▶ **Task goal**
Before anything else, copy every record below exactly as it stands.

Saved data entries
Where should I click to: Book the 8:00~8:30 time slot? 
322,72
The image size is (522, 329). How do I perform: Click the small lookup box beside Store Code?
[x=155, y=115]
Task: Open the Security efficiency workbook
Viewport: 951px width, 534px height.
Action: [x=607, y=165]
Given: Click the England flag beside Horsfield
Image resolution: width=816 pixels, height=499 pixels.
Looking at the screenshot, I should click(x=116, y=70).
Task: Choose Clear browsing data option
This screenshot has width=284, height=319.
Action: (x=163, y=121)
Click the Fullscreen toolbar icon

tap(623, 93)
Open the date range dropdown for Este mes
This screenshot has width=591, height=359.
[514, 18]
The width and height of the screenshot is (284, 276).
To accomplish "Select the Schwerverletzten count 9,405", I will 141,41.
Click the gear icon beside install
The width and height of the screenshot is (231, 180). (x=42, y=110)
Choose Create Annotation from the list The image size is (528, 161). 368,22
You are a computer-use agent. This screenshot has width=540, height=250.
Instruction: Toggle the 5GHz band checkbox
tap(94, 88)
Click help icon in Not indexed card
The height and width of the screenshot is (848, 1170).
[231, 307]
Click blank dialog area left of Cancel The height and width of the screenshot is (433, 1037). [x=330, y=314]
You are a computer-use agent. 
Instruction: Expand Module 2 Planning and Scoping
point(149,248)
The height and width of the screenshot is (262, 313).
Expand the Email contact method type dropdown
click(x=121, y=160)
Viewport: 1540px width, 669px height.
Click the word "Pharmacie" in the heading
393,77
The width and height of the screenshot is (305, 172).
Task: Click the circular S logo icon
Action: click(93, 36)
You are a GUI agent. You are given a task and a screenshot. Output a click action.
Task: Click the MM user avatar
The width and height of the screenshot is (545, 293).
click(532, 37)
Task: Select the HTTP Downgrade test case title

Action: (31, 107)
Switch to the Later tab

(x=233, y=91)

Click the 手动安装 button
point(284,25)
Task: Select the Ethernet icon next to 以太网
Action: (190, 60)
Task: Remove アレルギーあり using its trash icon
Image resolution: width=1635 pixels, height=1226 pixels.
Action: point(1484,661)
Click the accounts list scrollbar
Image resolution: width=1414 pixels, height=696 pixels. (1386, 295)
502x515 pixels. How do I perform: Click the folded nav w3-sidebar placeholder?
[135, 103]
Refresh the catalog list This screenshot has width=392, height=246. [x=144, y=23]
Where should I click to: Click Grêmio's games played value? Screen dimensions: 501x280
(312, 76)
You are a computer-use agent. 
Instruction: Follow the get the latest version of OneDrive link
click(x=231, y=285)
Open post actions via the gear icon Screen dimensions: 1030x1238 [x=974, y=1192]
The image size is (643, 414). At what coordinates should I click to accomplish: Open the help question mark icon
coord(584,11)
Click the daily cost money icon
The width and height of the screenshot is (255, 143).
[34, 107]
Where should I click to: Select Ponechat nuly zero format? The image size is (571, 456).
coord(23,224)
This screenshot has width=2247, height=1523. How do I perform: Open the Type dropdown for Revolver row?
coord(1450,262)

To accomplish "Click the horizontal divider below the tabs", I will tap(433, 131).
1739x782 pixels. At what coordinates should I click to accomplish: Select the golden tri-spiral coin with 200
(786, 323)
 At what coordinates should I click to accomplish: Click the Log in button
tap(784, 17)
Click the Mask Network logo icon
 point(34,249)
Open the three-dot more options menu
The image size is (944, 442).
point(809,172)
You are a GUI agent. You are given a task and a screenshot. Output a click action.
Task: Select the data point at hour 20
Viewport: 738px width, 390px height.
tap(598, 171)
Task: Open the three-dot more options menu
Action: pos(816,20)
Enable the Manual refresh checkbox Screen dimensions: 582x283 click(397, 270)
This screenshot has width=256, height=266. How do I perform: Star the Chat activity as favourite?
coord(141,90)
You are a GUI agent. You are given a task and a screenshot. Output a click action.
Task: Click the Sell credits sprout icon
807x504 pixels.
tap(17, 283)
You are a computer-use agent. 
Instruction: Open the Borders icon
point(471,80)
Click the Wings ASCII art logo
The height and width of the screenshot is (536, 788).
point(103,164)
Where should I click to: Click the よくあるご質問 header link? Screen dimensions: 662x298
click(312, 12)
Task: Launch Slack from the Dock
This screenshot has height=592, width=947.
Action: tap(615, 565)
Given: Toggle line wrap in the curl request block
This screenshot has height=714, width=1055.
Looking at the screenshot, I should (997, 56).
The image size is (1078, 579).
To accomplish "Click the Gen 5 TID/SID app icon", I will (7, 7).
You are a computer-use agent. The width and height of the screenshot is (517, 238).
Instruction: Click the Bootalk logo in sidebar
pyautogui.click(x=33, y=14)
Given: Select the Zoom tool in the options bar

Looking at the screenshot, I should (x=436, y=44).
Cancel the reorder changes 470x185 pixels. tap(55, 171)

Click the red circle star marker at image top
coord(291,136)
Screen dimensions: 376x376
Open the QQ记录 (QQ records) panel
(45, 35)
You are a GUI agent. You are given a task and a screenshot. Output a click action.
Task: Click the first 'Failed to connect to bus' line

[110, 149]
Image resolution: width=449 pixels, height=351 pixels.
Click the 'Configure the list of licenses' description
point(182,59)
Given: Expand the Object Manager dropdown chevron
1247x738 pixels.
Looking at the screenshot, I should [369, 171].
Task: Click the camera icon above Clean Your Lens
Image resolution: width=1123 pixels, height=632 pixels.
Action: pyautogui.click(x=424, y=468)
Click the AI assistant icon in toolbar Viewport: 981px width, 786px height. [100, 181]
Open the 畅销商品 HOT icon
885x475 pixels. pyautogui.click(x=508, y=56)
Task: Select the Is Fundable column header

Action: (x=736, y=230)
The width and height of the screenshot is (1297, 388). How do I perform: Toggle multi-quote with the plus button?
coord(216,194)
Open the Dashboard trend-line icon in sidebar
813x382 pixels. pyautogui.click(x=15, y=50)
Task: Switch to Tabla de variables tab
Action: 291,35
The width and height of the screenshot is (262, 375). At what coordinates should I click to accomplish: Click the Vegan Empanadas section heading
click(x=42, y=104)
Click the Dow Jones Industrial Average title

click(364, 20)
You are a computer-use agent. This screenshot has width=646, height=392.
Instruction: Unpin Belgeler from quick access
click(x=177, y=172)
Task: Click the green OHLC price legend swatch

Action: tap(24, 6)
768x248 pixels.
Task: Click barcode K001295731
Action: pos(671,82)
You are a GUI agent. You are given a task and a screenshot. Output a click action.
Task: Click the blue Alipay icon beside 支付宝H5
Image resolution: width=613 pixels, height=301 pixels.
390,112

▶ **Answer area**
Where should I click to: Book the 8:00~8:30 time slot? 
322,72
The image size is (522, 329). How do I perform: Click the small lookup box beside Store Code?
[x=155, y=115]
Task: Open the Security efficiency workbook
Viewport: 951px width, 534px height.
Action: [x=607, y=165]
Given: Click the England flag beside Horsfield
Image resolution: width=816 pixels, height=499 pixels.
Looking at the screenshot, I should click(x=116, y=70).
Task: Choose Clear browsing data option
This screenshot has width=284, height=319.
Action: (x=163, y=121)
Click the Fullscreen toolbar icon

tap(623, 93)
Open the date range dropdown for Este mes
This screenshot has width=591, height=359.
[514, 18]
The width and height of the screenshot is (284, 276).
To accomplish "Select the Schwerverletzten count 9,405", I will 141,41.
Click the gear icon beside install
The width and height of the screenshot is (231, 180). (x=42, y=110)
Choose Create Annotation from the list The image size is (528, 161). 368,22
You are a computer-use agent. This screenshot has width=540, height=250.
Instruction: Toggle the 5GHz band checkbox
tap(94, 88)
Click help icon in Not indexed card
The height and width of the screenshot is (848, 1170).
[231, 307]
Click blank dialog area left of Cancel The height and width of the screenshot is (433, 1037). [x=330, y=314]
You are a computer-use agent. 
Instruction: Expand Module 2 Planning and Scoping
point(149,248)
The height and width of the screenshot is (262, 313).
Expand the Email contact method type dropdown
click(x=121, y=160)
Viewport: 1540px width, 669px height.
Click the word "Pharmacie" in the heading
393,77
The width and height of the screenshot is (305, 172).
Task: Click the circular S logo icon
Action: click(93, 36)
You are a GUI agent. You are given a task and a screenshot. Output a click action.
Task: Click the MM user avatar
The width and height of the screenshot is (545, 293).
click(532, 37)
Task: Select the HTTP Downgrade test case title

Action: (31, 107)
Switch to the Later tab

(x=233, y=91)

Click the 手动安装 button
point(284,25)
Task: Select the Ethernet icon next to 以太网
Action: (190, 60)
Task: Remove アレルギーあり using its trash icon
Image resolution: width=1635 pixels, height=1226 pixels.
Action: point(1484,661)
Click the accounts list scrollbar
Image resolution: width=1414 pixels, height=696 pixels. (1386, 295)
502x515 pixels. How do I perform: Click the folded nav w3-sidebar placeholder?
[135, 103]
Refresh the catalog list This screenshot has width=392, height=246. [x=144, y=23]
Where should I click to: Click Grêmio's games played value? Screen dimensions: 501x280
(312, 76)
You are a computer-use agent. 
Instruction: Follow the get the latest version of OneDrive link
click(x=231, y=285)
Open post actions via the gear icon Screen dimensions: 1030x1238 [x=974, y=1192]
The image size is (643, 414). At what coordinates should I click to accomplish: Open the help question mark icon
coord(584,11)
Click the daily cost money icon
The width and height of the screenshot is (255, 143).
[34, 107]
Where should I click to: Select Ponechat nuly zero format? The image size is (571, 456).
coord(23,224)
This screenshot has width=2247, height=1523. How do I perform: Open the Type dropdown for Revolver row?
coord(1450,262)

To accomplish "Click the horizontal divider below the tabs", I will tap(433, 131).
1739x782 pixels. At what coordinates should I click to accomplish: Select the golden tri-spiral coin with 200
(786, 323)
 At what coordinates should I click to accomplish: Click the Log in button
tap(784, 17)
Click the Mask Network logo icon
 point(34,249)
Open the three-dot more options menu
The image size is (944, 442).
point(809,172)
You are a GUI agent. You are given a task and a screenshot. Output a click action.
Task: Select the data point at hour 20
Viewport: 738px width, 390px height.
tap(598, 171)
Task: Open the three-dot more options menu
Action: pos(816,20)
Enable the Manual refresh checkbox Screen dimensions: 582x283 click(397, 270)
This screenshot has width=256, height=266. How do I perform: Star the Chat activity as favourite?
coord(141,90)
You are a GUI agent. You are given a task and a screenshot. Output a click action.
Task: Click the Sell credits sprout icon
807x504 pixels.
tap(17, 283)
You are a computer-use agent. 
Instruction: Open the Borders icon
point(471,80)
Click the Wings ASCII art logo
The height and width of the screenshot is (536, 788).
point(103,164)
Where should I click to: Click the よくあるご質問 header link? Screen dimensions: 662x298
click(312, 12)
Task: Launch Slack from the Dock
This screenshot has height=592, width=947.
Action: tap(615, 565)
Given: Toggle line wrap in the curl request block
This screenshot has height=714, width=1055.
Looking at the screenshot, I should (997, 56).
The image size is (1078, 579).
To accomplish "Click the Gen 5 TID/SID app icon", I will (7, 7).
You are a computer-use agent. The width and height of the screenshot is (517, 238).
Instruction: Click the Bootalk logo in sidebar
pyautogui.click(x=33, y=14)
Given: Select the Zoom tool in the options bar

Looking at the screenshot, I should (x=436, y=44).
Cancel the reorder changes 470x185 pixels. tap(55, 171)

Click the red circle star marker at image top
coord(291,136)
Screen dimensions: 376x376
Open the QQ记录 (QQ records) panel
(45, 35)
You are a GUI agent. You are given a task and a screenshot. Output a click action.
Task: Click the first 'Failed to connect to bus' line

[110, 149]
Image resolution: width=449 pixels, height=351 pixels.
Click the 'Configure the list of licenses' description
point(182,59)
Given: Expand the Object Manager dropdown chevron
1247x738 pixels.
Looking at the screenshot, I should [369, 171].
Task: Click the camera icon above Clean Your Lens
Image resolution: width=1123 pixels, height=632 pixels.
Action: pyautogui.click(x=424, y=468)
Click the AI assistant icon in toolbar Viewport: 981px width, 786px height. [100, 181]
Open the 畅销商品 HOT icon
885x475 pixels. pyautogui.click(x=508, y=56)
Task: Select the Is Fundable column header

Action: (x=736, y=230)
The width and height of the screenshot is (1297, 388). How do I perform: Toggle multi-quote with the plus button?
coord(216,194)
Open the Dashboard trend-line icon in sidebar
813x382 pixels. pyautogui.click(x=15, y=50)
Task: Switch to Tabla de variables tab
Action: 291,35
The width and height of the screenshot is (262, 375). At what coordinates should I click to accomplish: Click the Vegan Empanadas section heading
click(x=42, y=104)
Click the Dow Jones Industrial Average title

click(364, 20)
You are a computer-use agent. This screenshot has width=646, height=392.
Instruction: Unpin Belgeler from quick access
click(x=177, y=172)
Task: Click the green OHLC price legend swatch

Action: tap(24, 6)
768x248 pixels.
Task: Click barcode K001295731
Action: pos(671,82)
You are a GUI agent. You are given a task and a screenshot. Output a click action.
Task: Click the blue Alipay icon beside 支付宝H5
Image resolution: width=613 pixels, height=301 pixels.
390,112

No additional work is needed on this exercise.